Иоланта услышала эти призывы, и её лицо потемнело. Она тогда была на последних месяцах беременности и в тёмном платье с длинным шлейфом выглядела очень величаво. Баронесса закрыла двери за благонамеренным герольдом и запретила нам, всем троим, проситься в ученицы. Взамен она провела меня по каменной лестнице на вершину высокой башни, укутанной в плющ и лилии, точно растущие луны. Она навалилась на тяжелую дверь, и та со скрежетом открылась, впустив нас в комнату, теперь заполненную ветхими книгами и древними свитками. Тем не менее ложе моего рождения и смерти моей матери стояло на прежнем месте, обращённое к высокому, заострённому кверху окну, гладкое и чисто-белое, будто оно никогда не пробовало нашей крови.
– Дочь моя, – начала Иоланта голосом, напоминавшим журчание воды над речными камнями, – ибо я надеюсь, что могу называть тебя своей родной девочкой, будто я дала тебе жизнь в этой комнате, где умерла твоя настоящая мать. Я бы хотела быть твоей матерью, чтобы спасти тебя от долгих лет одиночества. Моя родная кровь, как ты знаешь, вышла не столь удачной. – Она пожала плечами и раздраженно подняла глаза к потолку. – Они милые девочки, и я растила их, как могла. Возможно, избаловала. Их надо хорошо выдать замуж, чтобы обогатить наши земли. Но, хотя они будут наследницами твоего отца, моими им никогда не стать. Конечно, это не значит, что я позволю отправить их к грязному Волшебнику в железных ошейниках.
Её глаза полыхнули яростью, точно костры на привале зимней ночью. Без напряжения, не вставая с кресла, она коротко взмахнула рукой в направлении одной из полок, и тяжелый том в алом переплёте послушно прилетел в её белую кисть с длинными пальцами. Я ахнула, вытаращила глаза, и её низкий, мелодичный смех заполнил всё вокруг.
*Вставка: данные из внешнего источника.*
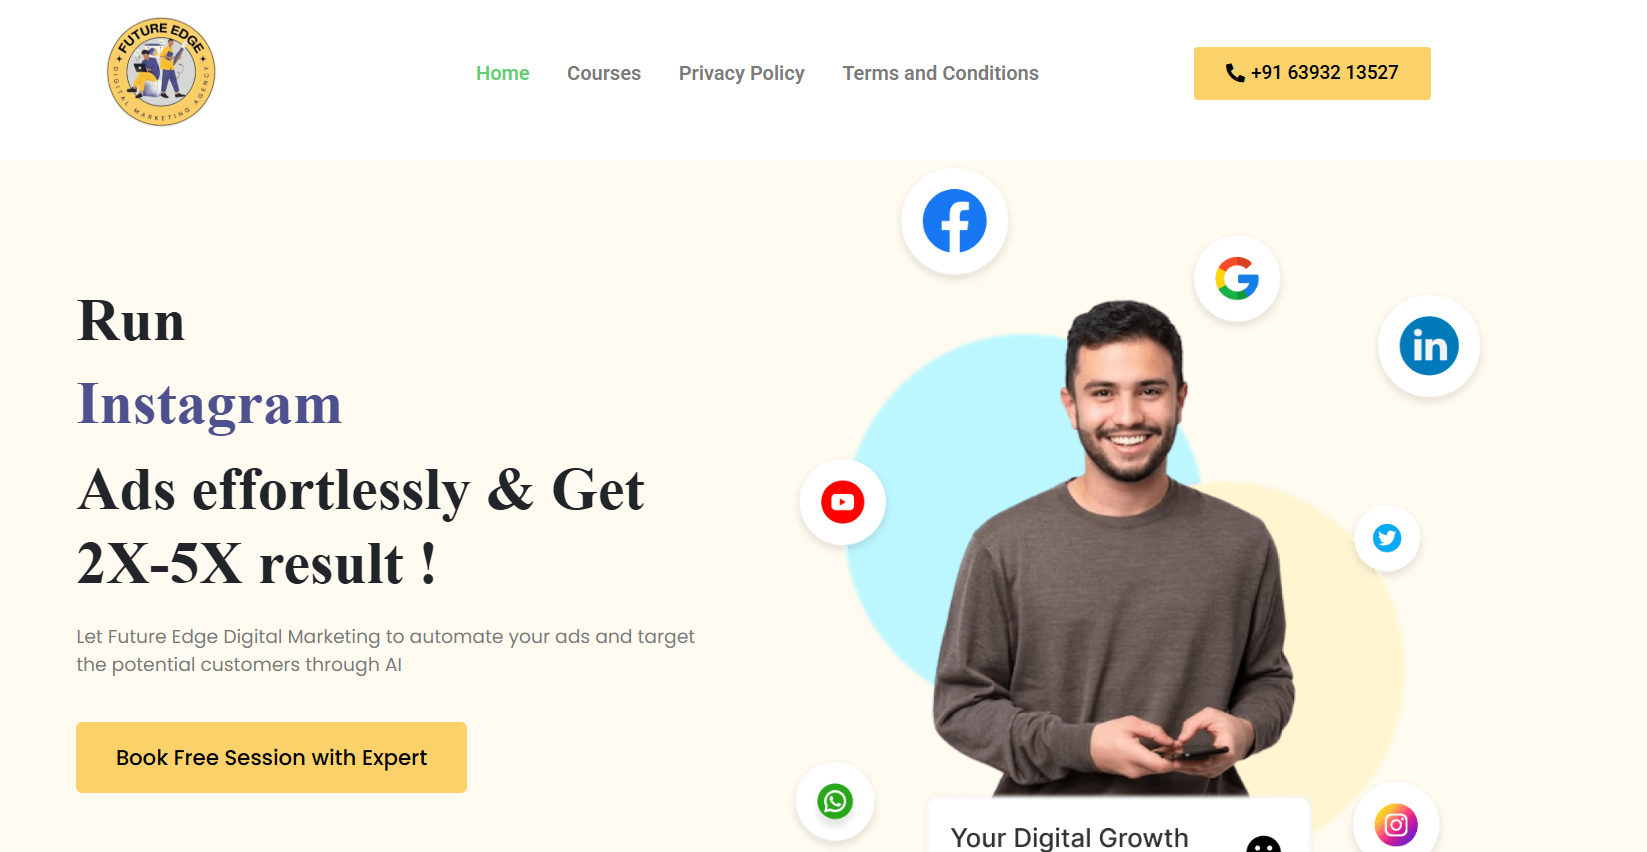This screenshot has width=1647, height=852.
Task: Click the Google logo icon
Action: pyautogui.click(x=1237, y=278)
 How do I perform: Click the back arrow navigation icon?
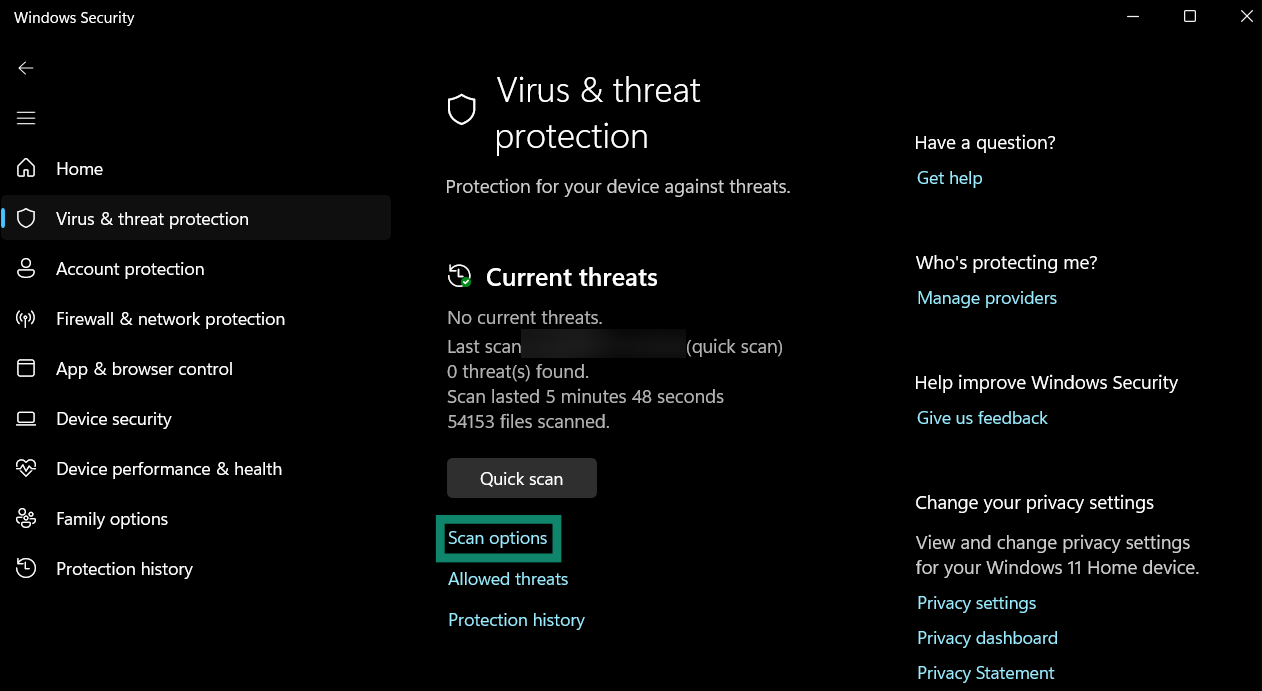tap(25, 68)
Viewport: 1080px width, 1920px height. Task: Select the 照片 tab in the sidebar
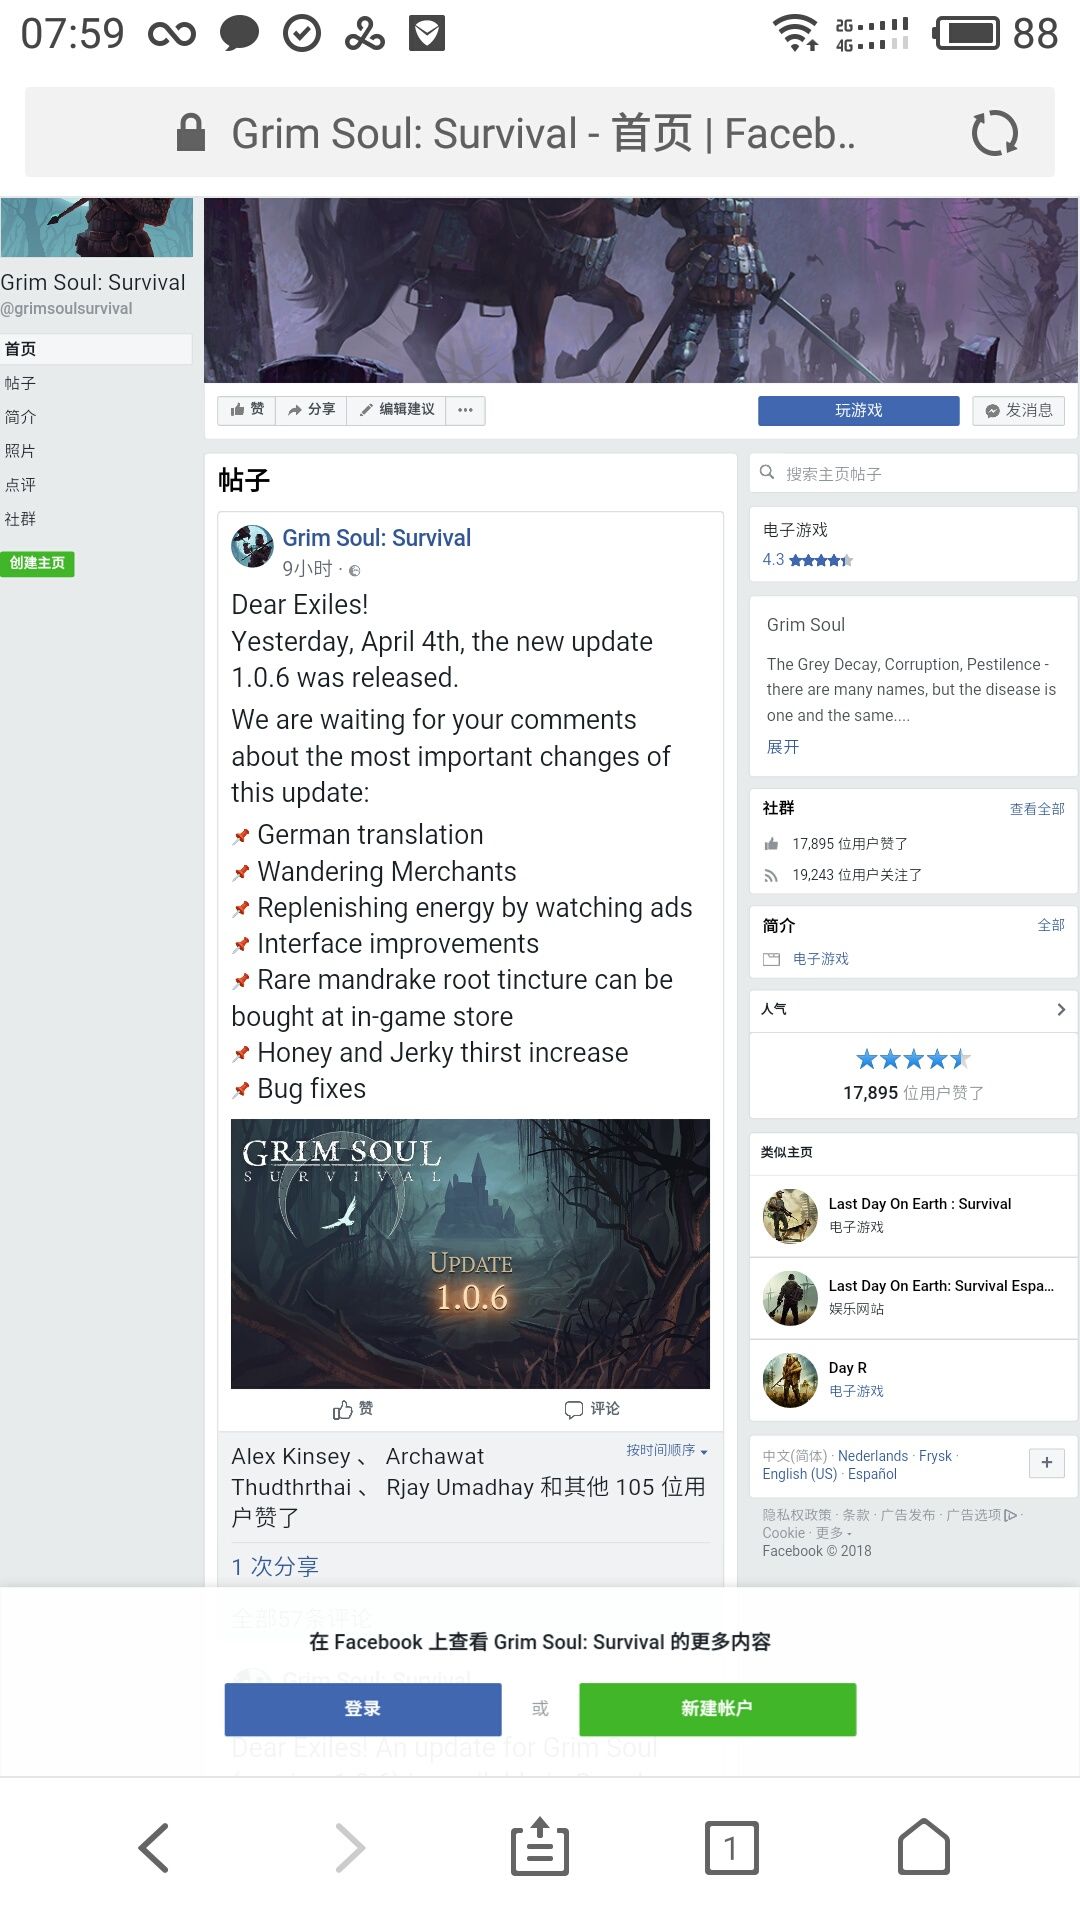[20, 451]
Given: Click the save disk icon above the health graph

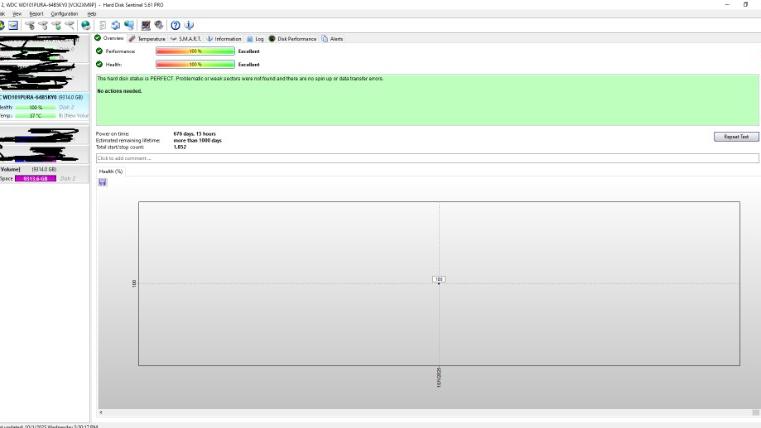Looking at the screenshot, I should 103,182.
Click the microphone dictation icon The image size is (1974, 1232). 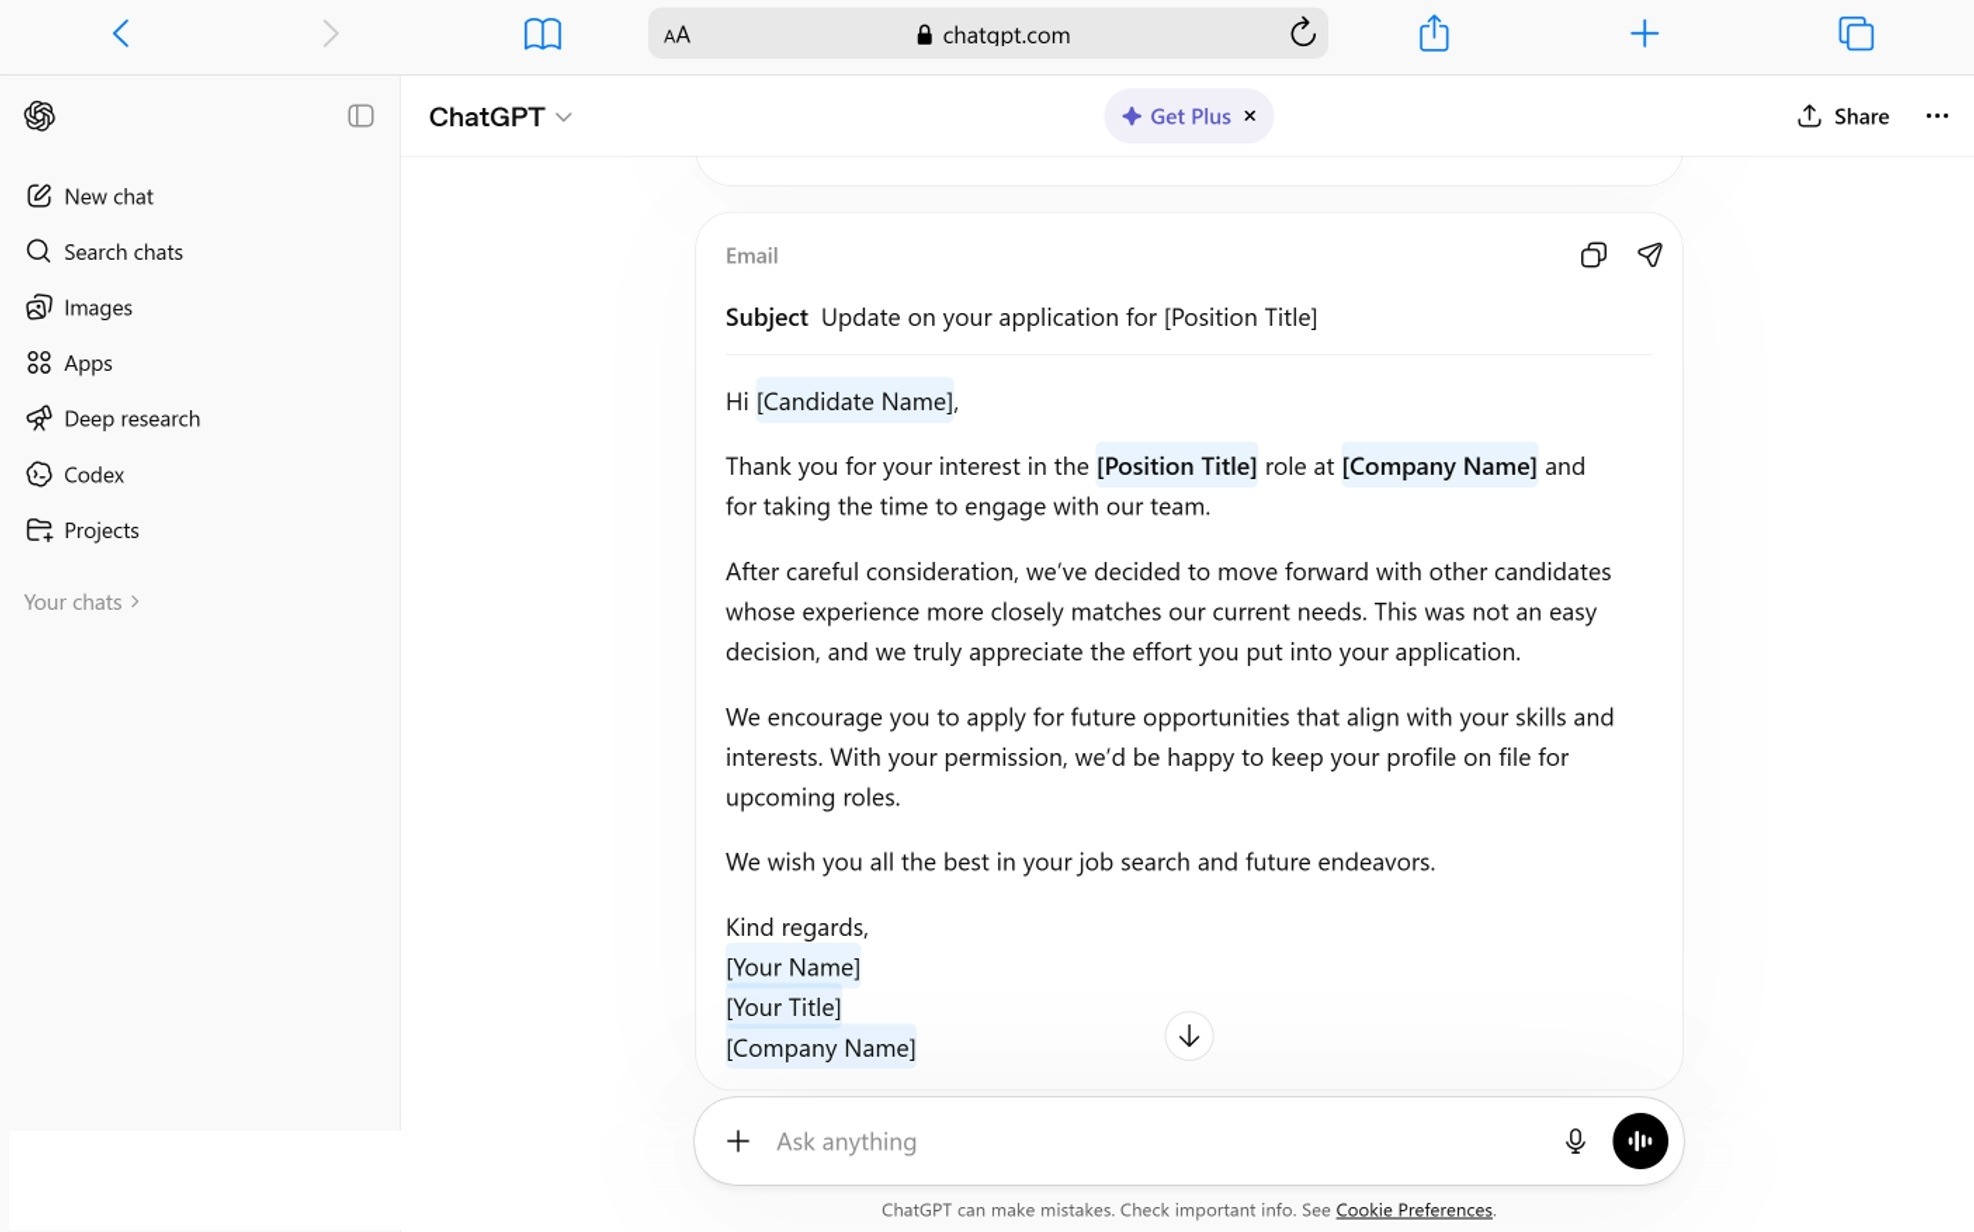pos(1575,1141)
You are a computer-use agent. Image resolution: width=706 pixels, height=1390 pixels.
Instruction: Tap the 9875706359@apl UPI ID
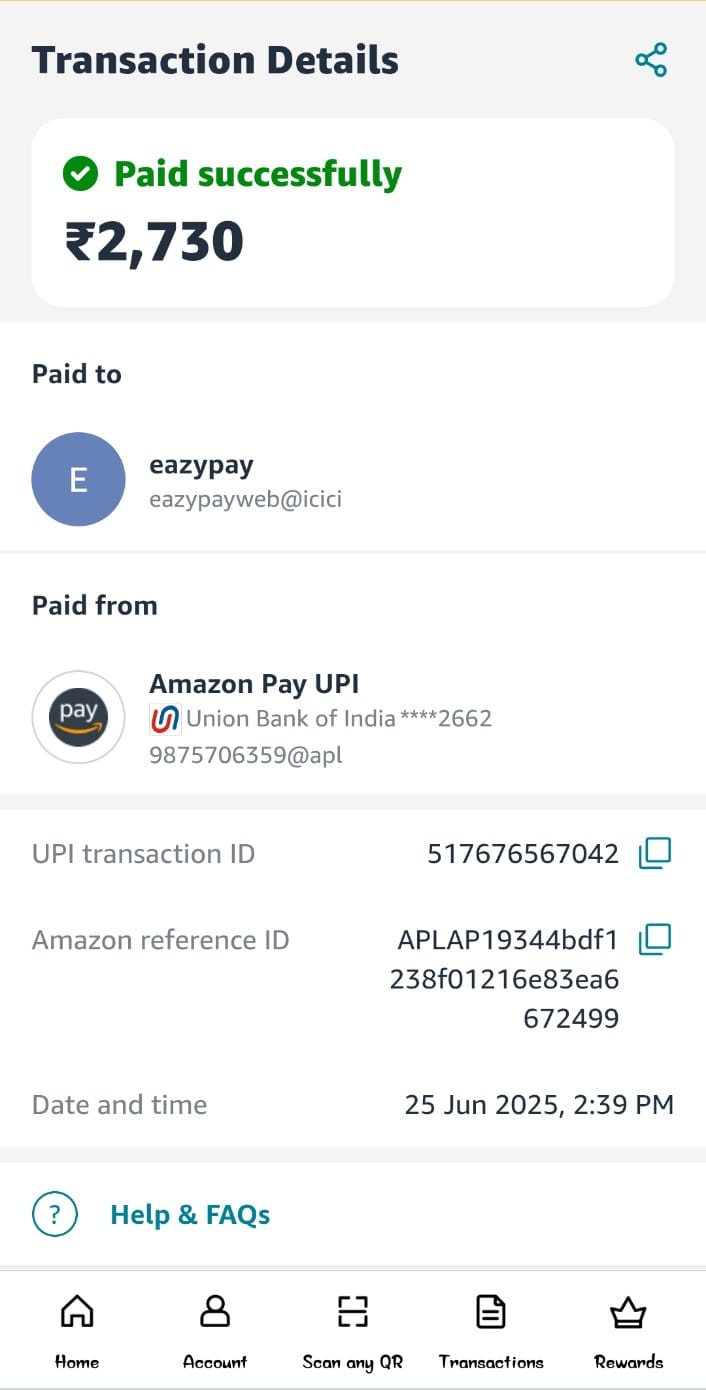coord(245,755)
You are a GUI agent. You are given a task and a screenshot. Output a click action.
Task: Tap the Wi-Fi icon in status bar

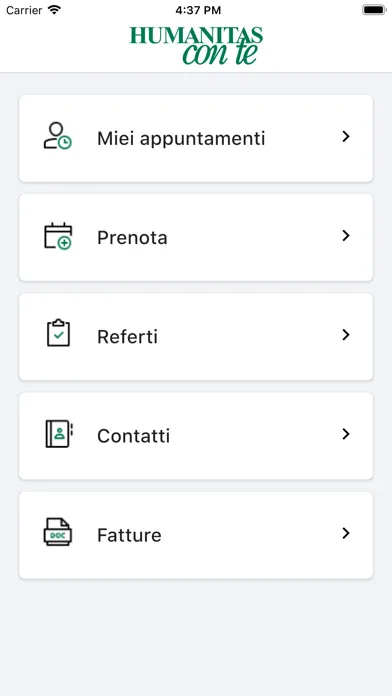click(55, 10)
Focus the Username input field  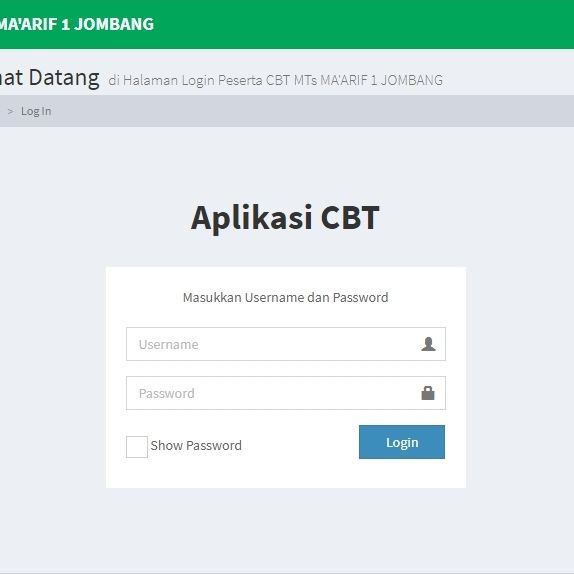coord(286,344)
– Ты не знала? Все мачехи – ведьмы. Такова награда за то, что мы обречены быть чужачками там, где властвовали другие женщины. Это, дочь моя, столь одинокая участь, что и словами не описать. Даже он, – она с нежностью коснулась своего округлившегося живота, – не подарит мне покой. Сын будет возделывать землю и сражаться с врагами, но твоя мать, как и прежде, останется Хозяйкой Дома, а я буду лишь жиличкой. Тень твоей матери повсюду меня опережает. Я зову тебя своей дочерью, и она замирает от невыносимой ярости. Но что бедняжка может сделать? Она давно мертва, а я живая. Доченька, доченька, доченька, – гортанно пропела она, точно бросая вызов пыльному сквозняку. – В этом по крайней мере ты можешь быть моим настоящим и преданным ребёнком. Если хочешь познать магию, я научу тебя, и учить буду без ошейника. Тебе откроются тайны, что хранятся в этих томах и в моём собственном сердце. Когда ты пленница в доме мужа, это помогает бороться со скукой.